• _PASSAGE TO READ_:
##########

Script: sync Zotero to DTPro

Hi all, I’ve made a script which takes the JSON output from the BetterBibTeX plugin for Zotero, and use it to build a set of groups inside a Library folder. Each group corresponds to one Zotero reference, and contains at least a summary file generated from a template. If Zotero knows about any attachments, the script indexes the attachment, and if there are any bookmarks, the script creates a DT bookmark.

It’s quite slow to run but seems to trawl through things.

The script should notice changes to existing items, as it keeps a dictionary to map from Zotero item IDs to DT UUIDs for subsequent runs. Originally I had that in a filesystem file, but I now keep it in a DT item (JSON serialised into a plain text file from an NSMutableDictionary).

This relies on some custom metadata fields in DTPro. I was also going to do some clever things with dates but got bored trying to mess around with dates in Applescript. I was also originally going to check the modified date against the previous run of the script and only examine Zotero items with a later modifiedDate, but ran out of interest.

The input file needs to be in BetterBibTeX JSON format, and also needs to be from a pre-released version of the BetterBibTex.

use AppleScript version "2.4"
use scripting additions
use framework "Foundation"

-- all the settings should be here
set bibJSONFile to "/Users/lyndon/repo/workflow/zot-export-bbt.json"
--set thePListFile to "/Users/lyndon/repo/workflow/zotero-to-devonthink.plist"
set theTemplateFile to "/Users/lyndon/Library/Application Support/DEVONthink 3/Templates.noindex/Education/Reference"
set theDTDBFile to "/Users/lyndon/DevonThink/Research.dtBase2"
set theDTLocation to "/Library"

set theModName to "_mod_datetime_zotero.txt"
set theDictionaryName to "_dictionary_zoteroid_uuid.txt"

set ca to current application
property NSJSONSerialization : a reference to current application's NSJSONSerialization
property NSJSONWritingPrettyPrinted : a reference to 1
property NSData : a reference to current application's NSData
property NSString : a reference to current application's NSString

-- a helper method to replace any substring with a space
on remove:remove_string fromString:source_string
	set s_String to NSString's stringWithString:source_string
	set r_String to NSString's stringWithString:remove_string
	return s_String's stringByReplacingOccurrencesOfString:r_String withString:" "
end remove:fromString:

set theJSONData to NSData's dataWithContentsOfFile:(bibJSONFile)
set theJSON to NSJSONSerialization's JSONObjectWithData:theJSONData options:0 |error|:(missing value)

##########

• _EXTRACTED ENTRIES_:
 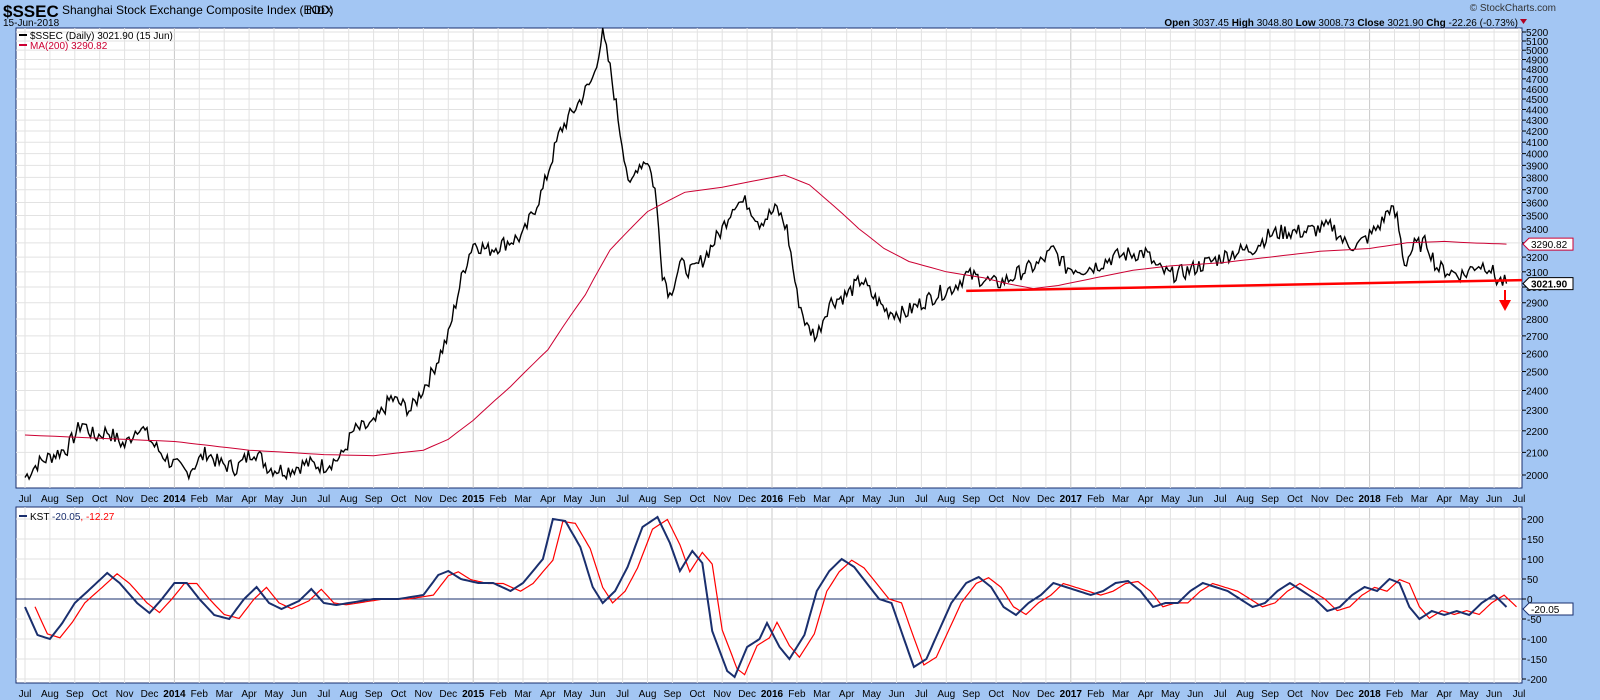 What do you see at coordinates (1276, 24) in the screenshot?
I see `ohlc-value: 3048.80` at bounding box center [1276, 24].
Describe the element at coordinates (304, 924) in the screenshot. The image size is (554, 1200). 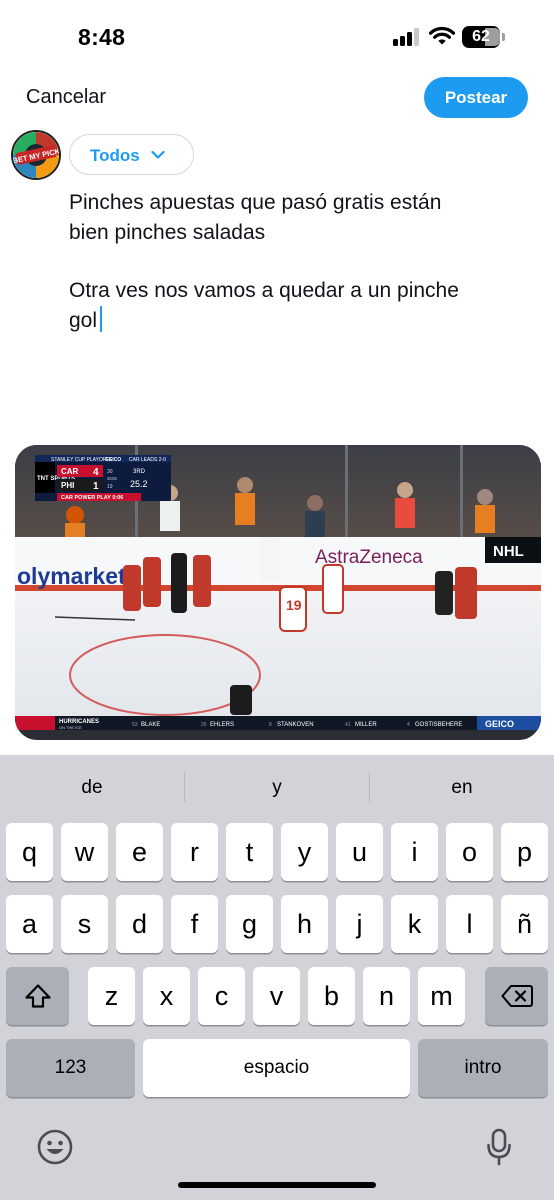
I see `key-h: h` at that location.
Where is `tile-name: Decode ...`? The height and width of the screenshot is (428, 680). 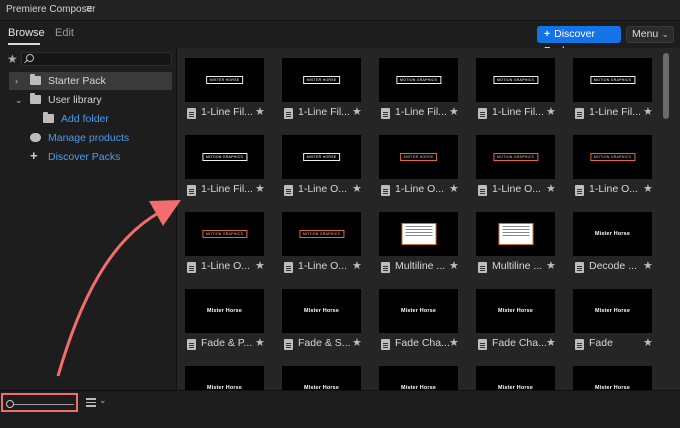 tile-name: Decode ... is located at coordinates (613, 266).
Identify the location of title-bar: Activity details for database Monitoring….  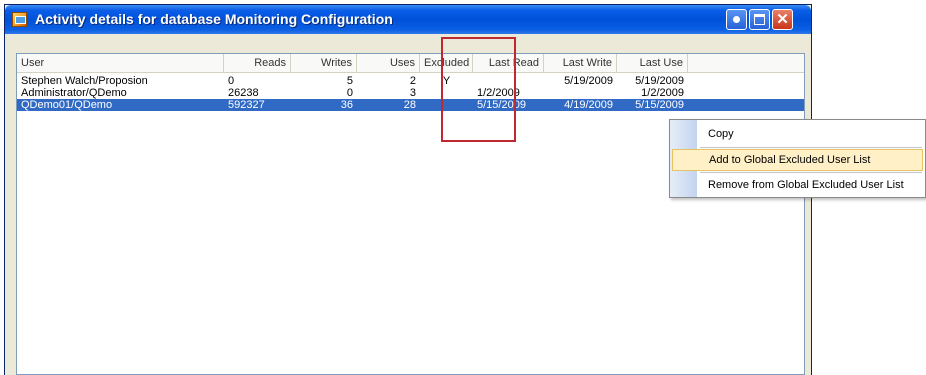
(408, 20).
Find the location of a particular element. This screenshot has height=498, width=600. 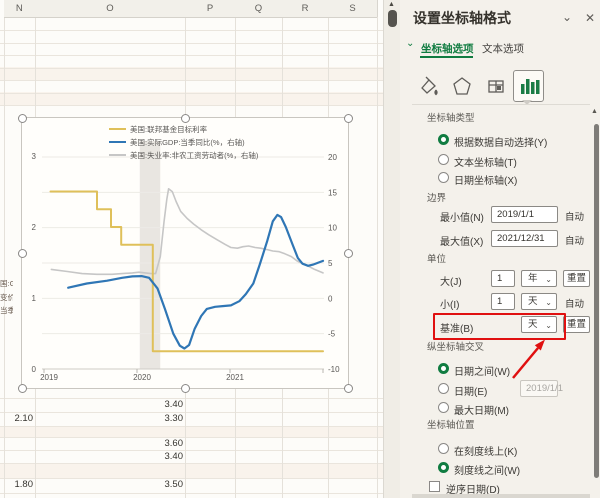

##########

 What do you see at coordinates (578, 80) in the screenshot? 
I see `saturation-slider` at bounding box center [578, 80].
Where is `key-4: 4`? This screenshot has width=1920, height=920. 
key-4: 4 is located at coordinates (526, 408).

##########

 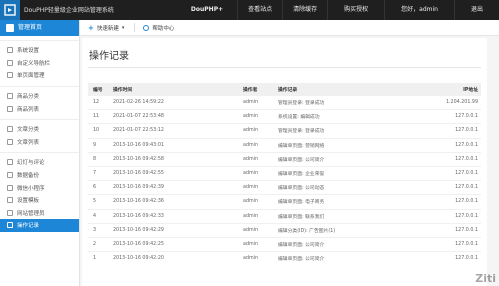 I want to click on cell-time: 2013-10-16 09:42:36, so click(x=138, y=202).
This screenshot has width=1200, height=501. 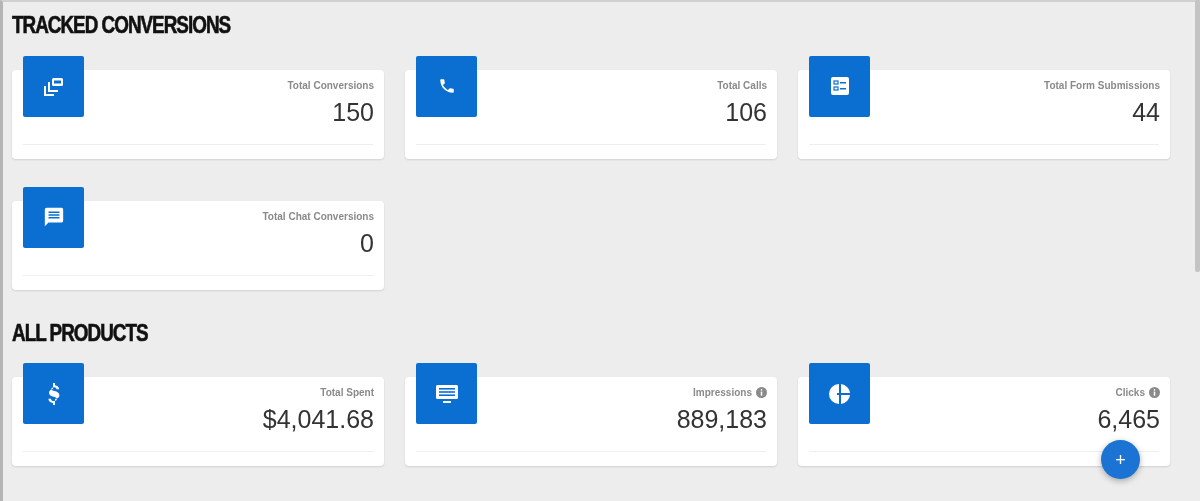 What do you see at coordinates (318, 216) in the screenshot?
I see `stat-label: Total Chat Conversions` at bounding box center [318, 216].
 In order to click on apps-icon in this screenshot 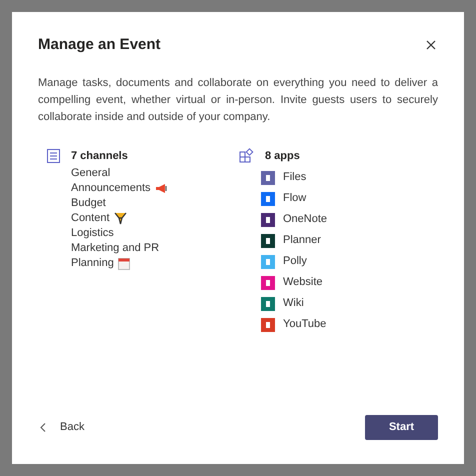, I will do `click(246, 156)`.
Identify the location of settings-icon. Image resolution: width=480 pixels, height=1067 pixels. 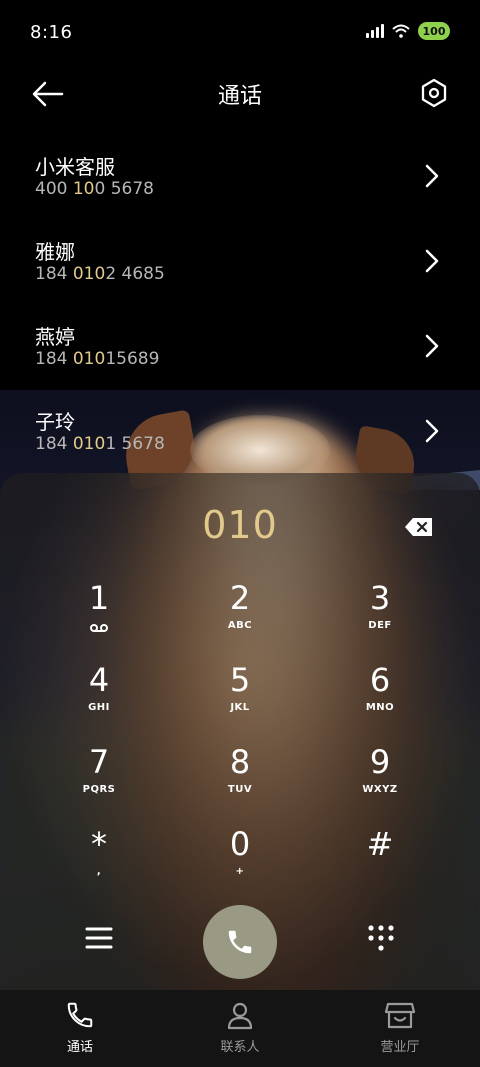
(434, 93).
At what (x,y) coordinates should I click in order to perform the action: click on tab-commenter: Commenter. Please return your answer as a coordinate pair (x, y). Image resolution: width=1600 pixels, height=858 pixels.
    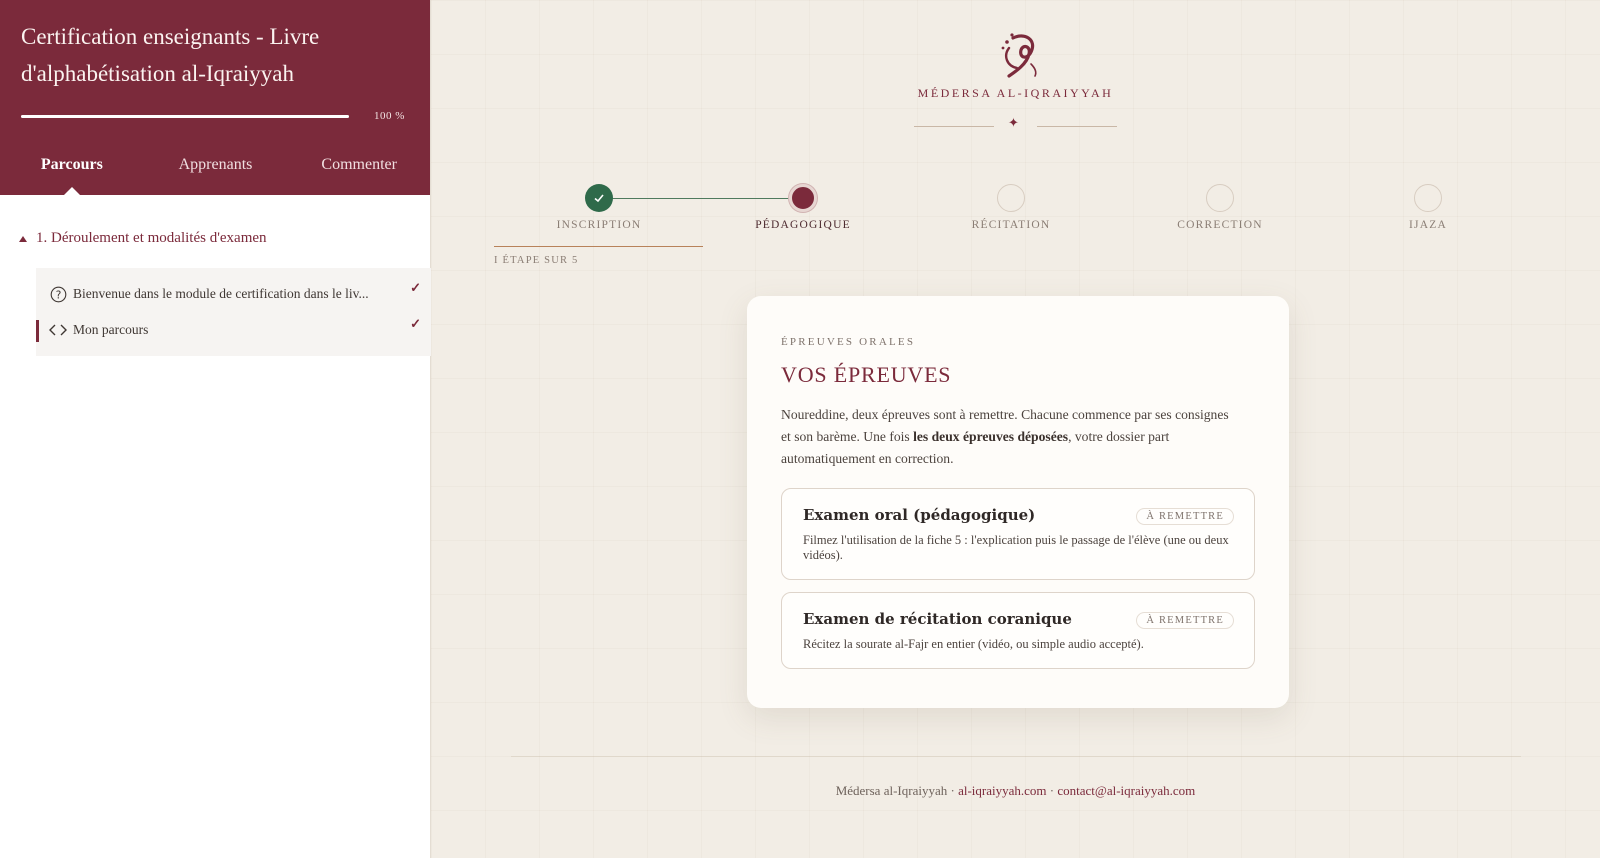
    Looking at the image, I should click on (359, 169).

##########

• _THE TASK_: Can you continue the forum post about the script that syncs Zotero to DEVONthink, starting right after its last line?

• _TASK RESULT_:
set theCurrentTime to current date

set bibjson to theJSON as record
set therefs to |items| of bibjson

set mainDict to missing value
set theDictRecord to missing value

-- load up the previous data
tell application id "DNtp"
	set theDatabase to open database theDTDBFile
	set theLocation to create location theDTLocation in theDatabase
	-- set mainDict to current application's NSMutableDictionary's dictionaryWithContentsOfFile:thePListFile
	if mainDict is missing value then
		set mainDict to current application's NSMutableDictionary's new()
	end if
	tell theLocation
		set theDictPath to theDTLocation & "/" & theDictionaryName
		set theDictRecord to get record at theDictPath
		if theDictRecord is missing value then
			set theDictRecord to create record with {name:theDictionaryName, type:"txt"} in theLocation
		end if
		if theDictRecord is not missing value then
			set mainDictContents to plain text of theDictRecord
			set mdStr to (ca's NSString's stringWithString:mainDictContents)
			set mdDataDict to item 1 of (ca's NSJSONSerialization's JSONObjectWithData:(mdStr's dataUsingEncoding:(ca's NSUTF8StringEncoding)) options:0 |error|:(reference))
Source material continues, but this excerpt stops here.